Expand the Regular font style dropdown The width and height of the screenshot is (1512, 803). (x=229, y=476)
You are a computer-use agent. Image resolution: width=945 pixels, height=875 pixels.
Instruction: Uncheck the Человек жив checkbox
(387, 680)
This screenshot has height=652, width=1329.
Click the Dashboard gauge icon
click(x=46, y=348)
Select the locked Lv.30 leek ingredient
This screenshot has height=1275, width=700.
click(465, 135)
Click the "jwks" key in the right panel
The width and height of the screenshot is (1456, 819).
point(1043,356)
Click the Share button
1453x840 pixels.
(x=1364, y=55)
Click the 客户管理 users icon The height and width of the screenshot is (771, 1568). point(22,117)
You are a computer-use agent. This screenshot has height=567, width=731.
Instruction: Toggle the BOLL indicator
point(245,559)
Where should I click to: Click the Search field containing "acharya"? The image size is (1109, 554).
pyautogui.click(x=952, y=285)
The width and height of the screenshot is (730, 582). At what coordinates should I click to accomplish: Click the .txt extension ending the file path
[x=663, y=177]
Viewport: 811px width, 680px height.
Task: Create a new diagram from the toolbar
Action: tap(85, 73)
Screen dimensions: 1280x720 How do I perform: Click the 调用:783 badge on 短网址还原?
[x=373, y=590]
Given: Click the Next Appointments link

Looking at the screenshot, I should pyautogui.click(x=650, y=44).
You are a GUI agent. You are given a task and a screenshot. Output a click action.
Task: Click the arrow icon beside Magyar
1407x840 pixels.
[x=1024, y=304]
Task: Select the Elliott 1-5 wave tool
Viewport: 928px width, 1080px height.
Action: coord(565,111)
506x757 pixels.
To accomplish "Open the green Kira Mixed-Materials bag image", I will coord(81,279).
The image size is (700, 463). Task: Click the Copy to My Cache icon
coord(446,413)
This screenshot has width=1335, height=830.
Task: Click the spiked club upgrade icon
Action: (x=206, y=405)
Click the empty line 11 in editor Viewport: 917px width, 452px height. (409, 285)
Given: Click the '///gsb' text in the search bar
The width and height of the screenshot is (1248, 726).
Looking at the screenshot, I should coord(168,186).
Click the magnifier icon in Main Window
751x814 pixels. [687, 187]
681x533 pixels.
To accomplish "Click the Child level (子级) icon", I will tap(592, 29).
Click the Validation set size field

- _Problem to solve_:
Arrange the records, starting at the line that contains "Click the empty" and ending at the last line of the records, as a Markdown table with columns No. and Entry, one numbered row per line with blank lines left out.

- _The completed task_:
| No. | Entry |
|---|---|
| 1 | Click the empty line 11 in editor Viewport: 917px width, 452px height. (409, 285) |
| 2 | Given: Click the '///gsb' text in the search bar |
| 3 | The width and height of the screenshot is (1248, 726). |
| 4 | Looking at the screenshot, I should coord(168,186). |
| 5 | Click the magnifier icon in Main Window |
| 6 | 751x814 pixels. [687, 187] |
| 7 | 681x533 pixels. |
| 8 | To accomplish "Click the Child level (子级) icon", I will tap(592, 29). |
| 9 | Click the Validation set size field |